As it turns out, my ex wasn’t able to keep that promise. In fact, she specifically didn’t promise my daughter because she knew she wouldn’t be able to. I effectively threw her under the bus. I created an obligation for my ex and gave her the burden of fulfilling on it. Then, I made her the bad guy after she couldn’t. Like I said, I messed up.
I got an earful, and rightfully so. But more importantly, I learned a valuable lesson: Don’t make promises for your ex to keep.
While I was getting a talking-to by my ex, she said something that put things in perspective for me. “You made our daughter resent me.” That’s a powerful statement. And she’s completely right. My daughter isn’t old enough to realize I put my foot in my mouth by making a bad promise—all she knows is that mom denied her what I told her she could have. I got her hopes up; mom crushed them.
My ex also said something else that struck me. “You do this all the time.” I started thinking about that, and I realized how easy it is to make promises that someone else has to fulfill—even in passing.

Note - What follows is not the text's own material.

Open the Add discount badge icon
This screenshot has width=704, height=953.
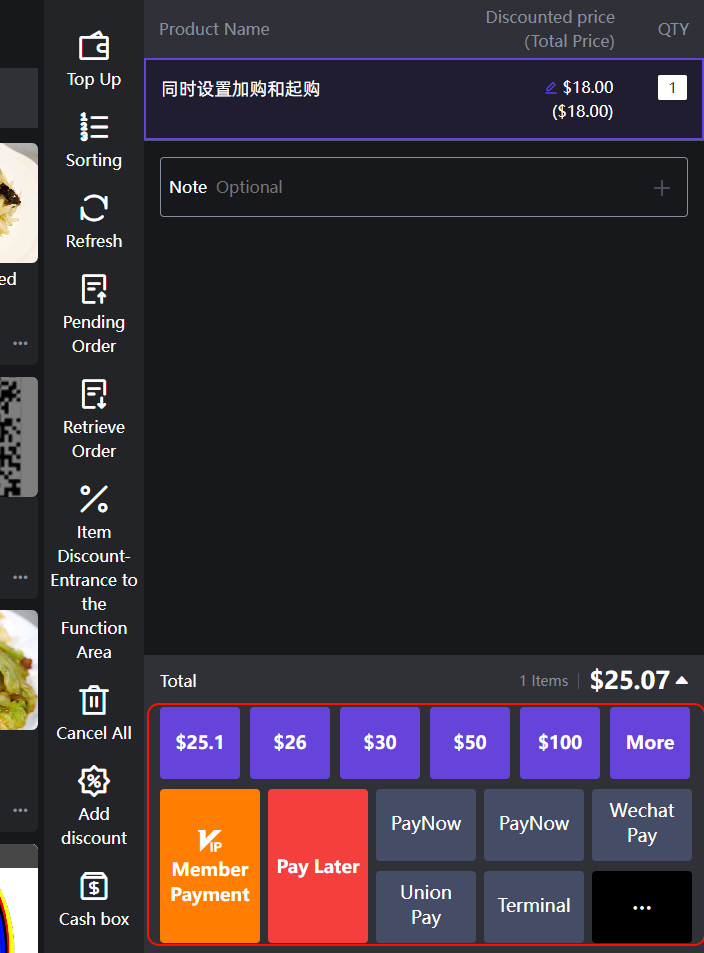[x=94, y=781]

Even something as simple as “sure, you can have ice cream after dinner” creates an obligation when dropping her off at mom’s for the night. We say things like this to pacify our kids in the moment, but what we’re really doing is setting up someone else to be the bad guy.
This whole situation was a rude awakening for me.
I started thinking about ways to change my behavior. How do I avoid making promises someone else has to keep? I came up with two ideas:
- If it’s something I don’t have any control over, the answer is “we’ll see what mom says.” Admittedly this is kicking the can down the road, but it stops me from saying something stupid!
- Say no. Saying no isn’t a good default, but it’s safe when I don’t know the answer. If the answer really is no, it’s already been spoken. If the answer is yes, mom gets to be the hero, instead of the villain.
The big takeaway for me is being more cognizant of what I’m telling my daughter. I’m not going to make promises I can’t fulfill directly, to keep my daughter from resenting my ex.